(Collected data)
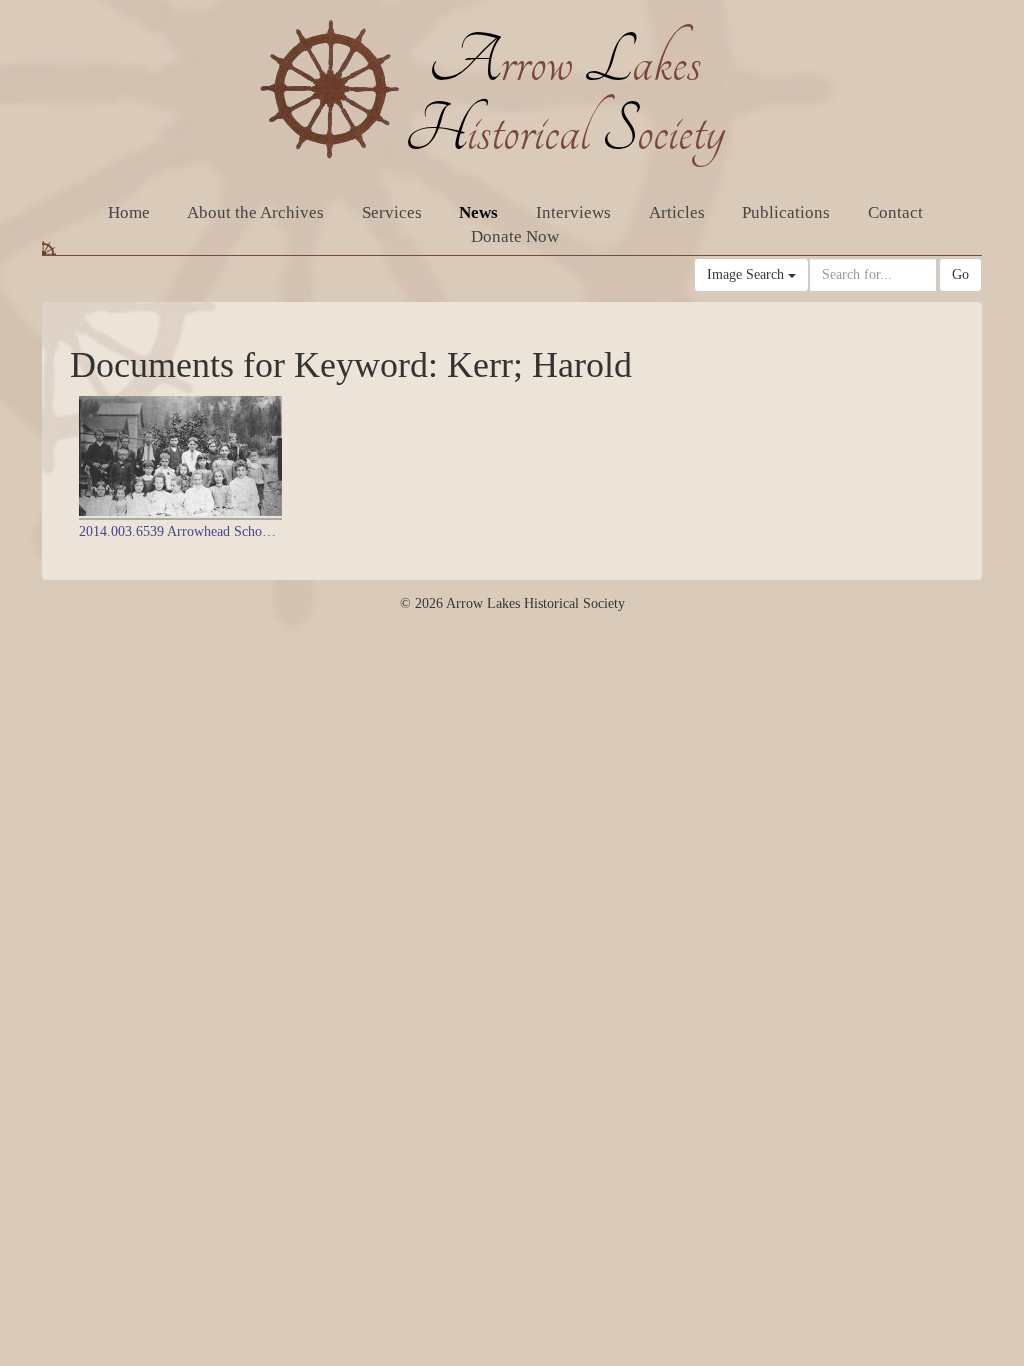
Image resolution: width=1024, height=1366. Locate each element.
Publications (786, 212)
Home (129, 212)
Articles (677, 212)
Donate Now (515, 236)
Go (960, 274)
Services (392, 212)
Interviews (573, 212)
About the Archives (255, 212)
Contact (895, 212)
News (478, 212)
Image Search (747, 274)
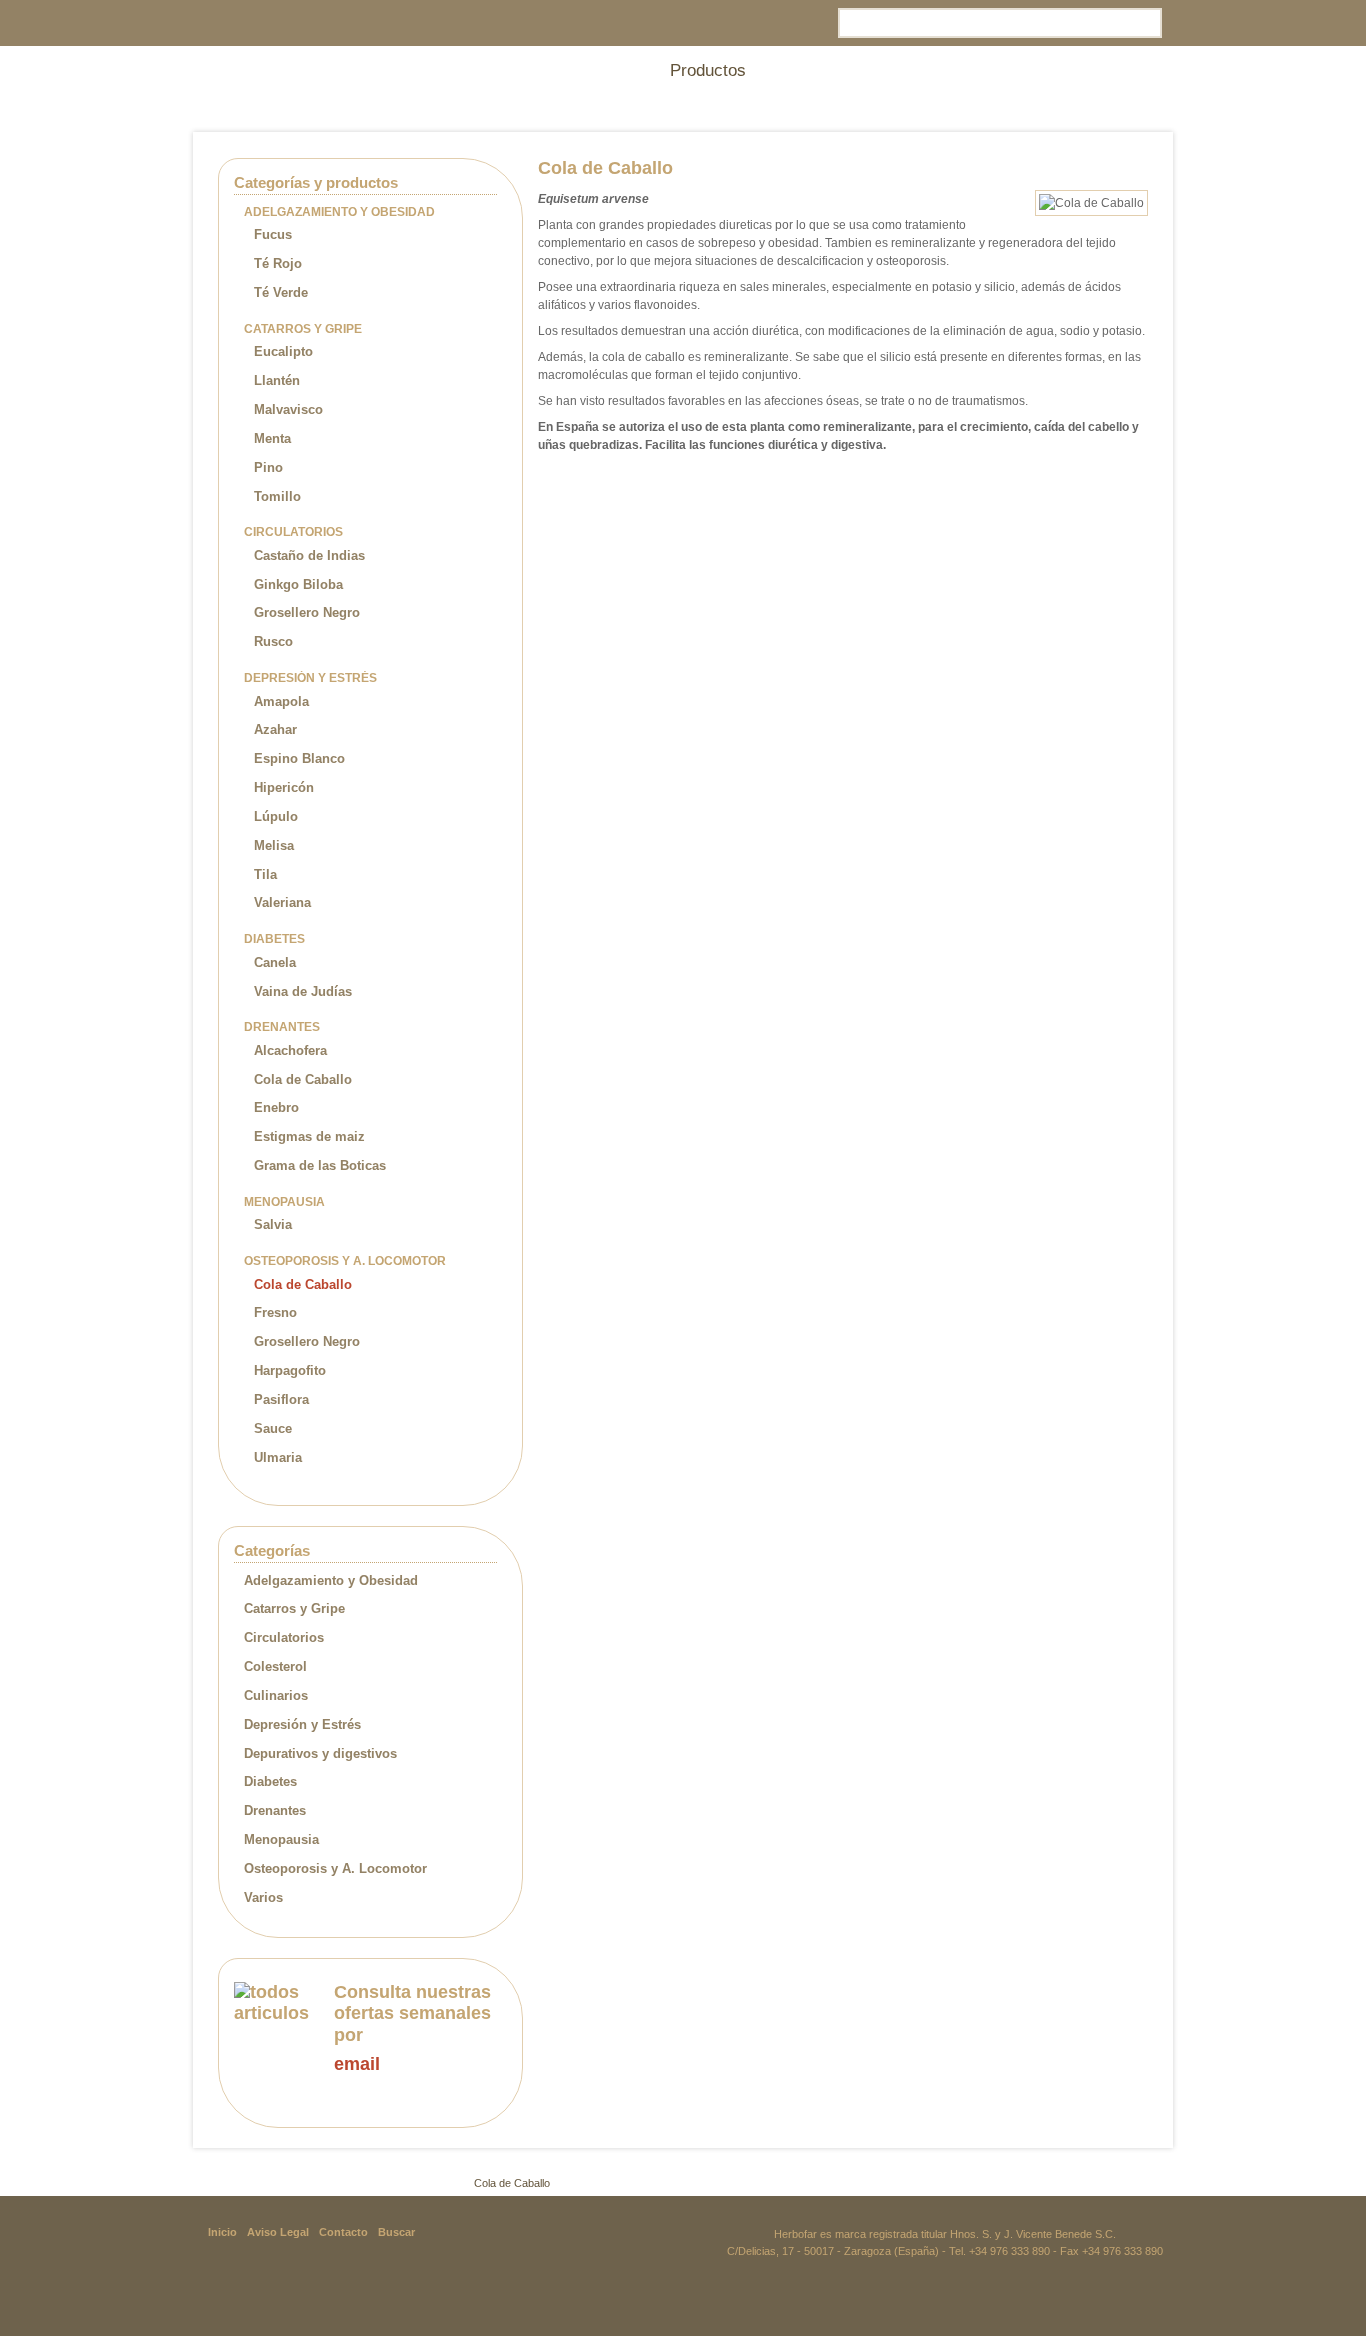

Your assignment
Go back to the line containing "Donate Now (515, 236)" and output it and every line after it through the end of the records, exactly, but not the pictures.

Reply
Donate Now (515, 236)
Go (960, 274)
Services (392, 212)
Interviews (573, 212)
About the Archives (255, 212)
Contact (895, 212)
News (478, 212)
Image Search (747, 274)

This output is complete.